Jan 24, 2024

Discovery of a protein supporting numerous functions of cell nuclei
—Understanding laminopathy that causes muscular dystrophy—



A team of researchers has discovered that in Drosophila, the uniform mesh structure of the nuclear lamina of cell nuclei (Fig. 1A) supports a variety of nuclear functions. The team members include Professor Satoshi Goto, Specific Project Research Fellow Miki Yamamoto (Hino), postdoctoral researcher Kohei Kawaguchi (now a specially appointed assistant professor at Tokyo Institute of Technology) of the Rikkyo University College of Science; Associate Professor Yuka Iwasaki of the Department of Molecular Biology at the Keio University School of Medicine (now a team leader at RIKEN); and Masahito Tanaka and Yuta Shimamoto, researcher and associate professor, respectively, with the Department of Chromosome Science at the National Institute of Genetics.

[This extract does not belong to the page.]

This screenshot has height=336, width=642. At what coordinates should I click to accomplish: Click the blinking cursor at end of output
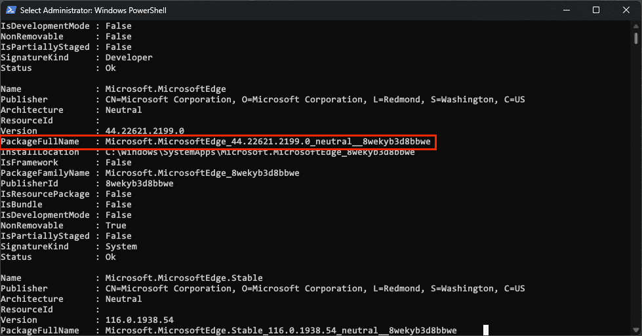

A cell’s nucleus stores genetic information in the form of DNA and plays an important role in protecting this information and ensuring it is expressed accurately. The nuclear lamina is a uniform mesh structure inside the nuclear envelope. However, the basic question of whether the uniformity of this mesh structure is essential to the functioning of the nucleus has long been unknown. In this study, the research group answered this basic question, revealing that the uniformity of the nuclear lamina provides support for the proper higher-order structure of chromosomes, gene expression, and the physical strength of the nucleus.

These findings are expected to contribute to our understanding of disease. That is, while it is known that laminopathy, a disease caused by mutation of the nuclear lamina, causes muscular dystrophy-like symptoms in humans, muscle tearing was also observed in Drosophila with abnormalities in the uniformity of the nuclear lamina, which led to muscular dystrophy-like symptoms. These findings will be of great help in trying to understand the causes of laminopathy that leads to muscular dystrophy. The study was published online in the American Journal of Cell Biology on January 23, 2024.


Cell nuclei store genetic information as DNA and play an important role in protecting this information and ensuring its accurate expression. Closely examining a cell nucleus shows that the outermost layer is surrounded by a double lipid membrane that forms the nuclear envelope. Inside this envelope is a mesh-like structure called the nuclear lamina (Figure 1A). Yet it has remained unclear whether the uniformity of the nuclear lamina is important.

Figure 1. A uniform nuclear lamina could be seen in the wild type (A), while the PIGB mutant exhibited a disturbed and irregular lamina (B). Bar, 10μm.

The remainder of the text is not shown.